The heart of the NASA programs has remained its shuttle fleet of four manned orbiters (COLUMBIA, DISCOVERY, ATLANTIS, ENDEAVOUR). By the end of the decade, the fleet will be almost 20 years old, and have flown over 150 missions. Although the shuttle was never able to meet it planned expectations of low cost and ready access to space, it was and is a marvelous manned technological machine that proved that a vehicle could be reusable and is laying the ground work for follow on manned spacecraft. The building blocks to space have always been a reusable shuttle, a Space Station, and manned expeditions to the Moon, Mars and beyond. NASA was finally able to initiate, design, build and start assembly of its International Space Station.
Part of the agreement with Congress over beginning the Station program was to bring in the international community to help defray costs, and this NASA was able to do. There are almost a dozen international partners on the program including Japan, ESA and Russia. In fact, Russia is supplying two of the first three major components of the station based on MIR designs and technology and the country's experience in operating Salyut and MIR for over 20 years. Russia will also supply Soyuz spacecraft to act as emergency escape vehicles for the station early on in the program. Assembly began in 1998 with the launch of the first component from Russia, and then in 1999 with the first American component. Anticipating the international Space Station, the United States began sending American astronauts to the MIR Space Station complex.
Interplanetary exploration had a mild resurgence in the 1990s. Two probes launched in 1989, Magellan to Venus and Galileo to Jupiter, reached their destinations in the 90s. Magellan arrived at Venus 1990 and began radar mapping operations soon thereafter. Magellan showed that Venus was more geologically active than previous thought. Galileo arrived at Jupiter in 1995, and began exploration of the Jovian system. This included release of a probe into Jupiter's atmosphere and with precise orbital maneuvers, exploration of the many moons of this large planet. In 1992, NASA launched its first probe to Mars in over 15 years, the Mars Observer. Unfortunately, two days before reaching Mars, the Observer went dead when controllers at the Jet Propulsion Lab (JPL) attempted some pressurization tests for the propulsion and attitude control systems. NASA also sent the last great interplanetary probe Cassini to Saturn in 1997. It will reach Saturn in the next century. Two new probes were designed and launched in 1996 on Delta expendable boosters, the Mars Pathfinder and the Mars Global Surveyor. The country watched with delight when the Mars Pathfinder successfully landed on the Red Planet, and released its Mars Rover to roam over the Martian terrain. Finally in 1997, NASA returned to the Moon with its Lunar Prospector.
NASA maintained a healthy space science and earth applications programs during this time period.
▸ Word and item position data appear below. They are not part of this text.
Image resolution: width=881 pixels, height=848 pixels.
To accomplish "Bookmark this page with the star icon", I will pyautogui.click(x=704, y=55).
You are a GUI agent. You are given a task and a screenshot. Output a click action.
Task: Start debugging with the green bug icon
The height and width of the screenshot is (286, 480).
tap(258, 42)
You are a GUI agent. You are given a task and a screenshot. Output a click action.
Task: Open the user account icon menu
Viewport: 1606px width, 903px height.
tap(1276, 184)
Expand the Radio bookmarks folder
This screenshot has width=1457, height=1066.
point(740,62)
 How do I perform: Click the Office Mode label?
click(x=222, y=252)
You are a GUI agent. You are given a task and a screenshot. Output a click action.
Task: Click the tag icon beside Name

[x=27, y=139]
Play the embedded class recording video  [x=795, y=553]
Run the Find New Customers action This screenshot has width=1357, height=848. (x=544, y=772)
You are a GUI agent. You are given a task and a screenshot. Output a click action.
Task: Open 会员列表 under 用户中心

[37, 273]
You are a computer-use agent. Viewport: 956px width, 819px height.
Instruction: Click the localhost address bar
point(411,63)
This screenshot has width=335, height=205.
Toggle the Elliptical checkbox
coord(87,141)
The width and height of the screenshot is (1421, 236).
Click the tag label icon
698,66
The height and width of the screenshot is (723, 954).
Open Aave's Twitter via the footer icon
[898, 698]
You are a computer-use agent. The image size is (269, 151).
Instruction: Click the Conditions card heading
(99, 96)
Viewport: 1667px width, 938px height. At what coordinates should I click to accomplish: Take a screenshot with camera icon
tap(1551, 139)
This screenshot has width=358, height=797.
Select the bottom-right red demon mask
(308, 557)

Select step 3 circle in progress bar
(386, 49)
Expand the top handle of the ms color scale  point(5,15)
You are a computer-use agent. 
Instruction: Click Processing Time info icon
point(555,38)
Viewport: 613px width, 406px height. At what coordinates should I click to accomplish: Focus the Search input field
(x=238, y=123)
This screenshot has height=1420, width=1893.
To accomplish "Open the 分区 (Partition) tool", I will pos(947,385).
These satellites include: the Combined Release and Radiation Effects Satellite (CCRES) launched to perform a one-to-three year study of the earth's magnetic field; The Gamma Ray Observatory (GRO), the second in a series of four NASA Great Observatories, is a platform hosting four experiments that detect the gamma ray emissions of cataclysmic cosmic events (black holes, pulsars, quasars) during a 15-month sky survey mission; the Upper Atmosphere Research Satellite (UARS) was the first in a series of NASA environmental monitoring satellites; Extreme Ultraviolet Explorer (EUVE) was designed to study the heavens through the extreme ultraviolet (EUV) region of the electromagnetic spectrum; and Geotail was a scientific mission to explore the earth's geomagnetic tail and was cosponsored by NASA and the Japanese Institute of Space and Astronautical Science (ISAS). NASA also continued its advances in spacecraft technology with the Advanced Communications Technology Satellites (ACTS) which was a joint NASA, Defense Department and private industry venture.